* [What you should do]:
Only the lines from the one containing "Task: Click the map<string,int> hash line" to the end of the records belong in the copy. Reproduce them word for word and drop the pictures.

* [Data for processing]:
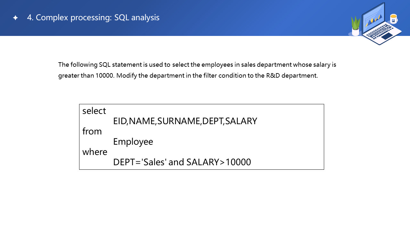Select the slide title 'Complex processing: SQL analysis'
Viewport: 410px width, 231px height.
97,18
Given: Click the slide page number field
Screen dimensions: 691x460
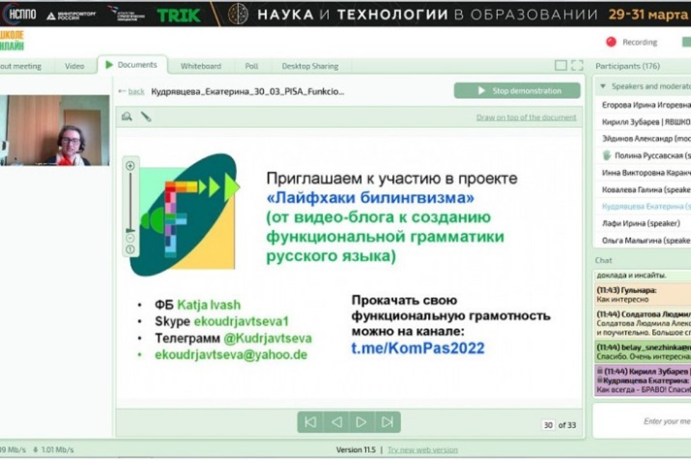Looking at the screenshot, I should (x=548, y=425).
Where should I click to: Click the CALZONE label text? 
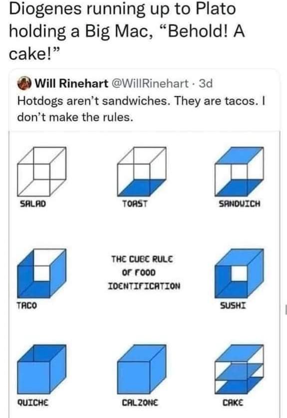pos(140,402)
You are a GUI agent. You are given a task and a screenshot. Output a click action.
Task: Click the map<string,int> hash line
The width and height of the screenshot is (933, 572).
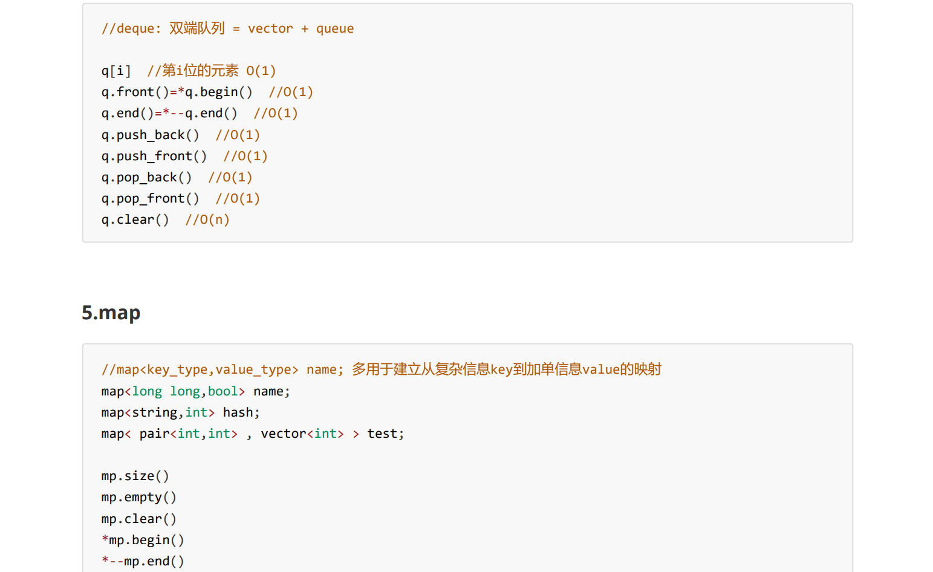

* [Task output]:
Task: Click the map<string,int> hash line
The width and height of the screenshot is (933, 572).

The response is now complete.